A common argument among supporters is they don’t want to pay more taxes to house the UK’s most violent and notorious criminals. For them, bringing back the death penalty is an easier solution. They believe it’ll reduce tax costs and the number of inmates in overcrowded prisons.
However, an analysis of how capital punishment functions in America (where the death penalty is legal in 31 states) paints a picture which isn’t as black and white as supporters in the UK may have first believed.
A 2016 study by Dr Ernest Goss, professor of economics at Creighton University, calculated each death penalty prosecution cost Nebraska’s taxpayers roughly $1.5 million more, compared to an inmate serving ‘life without parole’.
He estimated, overall, court-mandated executions cost Americans an average of $23.2 million more per year than alternative sentences.
The increase in taxpayer expense is ultimately unavoidable down to the greater expense of capital punishment trials, automatic appeals, and the increased security on death row with lower staff-to-prisoner ratios.
If the UK government were to bring back the death penalty they would be putting the country’s already unsteady economy at risk. While at a glance the UK is still the third largest economy (behind France and Germany) their exit from the EU will effectively put them at the back of any trade deals with other countries. Whether the current government will admit it or not, Brexit has left the UK teetering in a precarious position.
With inflation rising at 2.4 per cent for the first time since November 2017, according to the BBC, and government cuts to police funding and the NHS, not to mention the never-ending price rises in the housing market, to bring back the death penalty would be detrimental to the nation’s coffers.
Supporters of the death penalty will argue its presence in the American judicial system will deter those of violent crime. However, this is another notion which has been disproved.
In the US, death-penalty states do not have lower homicide rates than those without it. Between 1990-1994, the murder rates in Wisconsin and Iowa (both non-death-penalty states) were half the rate of their death penalty embracing neighbour, Illinois.
In fact, statistics show, use of the death penalty could actually increase homicide rates.
From 2000-2010, FBI figures show the murder rate in states with capital punishment were, between 25 and 46 per cent higher, compared to states without it.
Police chiefs in America have openly stated the death penalty is the ‘least effective’ deterrent in battling violent crime, behind curbing drug use, putting more officers on the beat, increased prison time and stricter gun control.

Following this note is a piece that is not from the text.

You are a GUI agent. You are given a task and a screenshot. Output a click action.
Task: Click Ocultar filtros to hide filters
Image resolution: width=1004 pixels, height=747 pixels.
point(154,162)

It should be noted, however, for the first time since 2006, the USA was not one of the five leading nations for executions. They fell to seventh behind Egypt, according to Amnesty International.
From an economic and practical standpoint, bringing back the death penalty doesn’t make sense, and I could talk about the ethical reasons too but I would be screaming into an echo chamber, those who agree usually always did and most of those who don’t ‘aren’t for moving’ – kind of like what happened between the Leave and Remain campaigns.
Therefore, the only logical conclusion is to appeal to your pockets, bank accounts, pay slips and beneath the cushions of the sofa.
For those of you looking for an ethical reason as to why capital punishment is utter bullsh*t, I’ll leave you with this profound quote:
Many that live deserve death. And some that die deserve life. Can you give it to them? Then do not be too eager to deal out death in judgement.
Know who said it?
J.R.R. Tolkien in Lord of the Rings: The Fellowship of the Ring.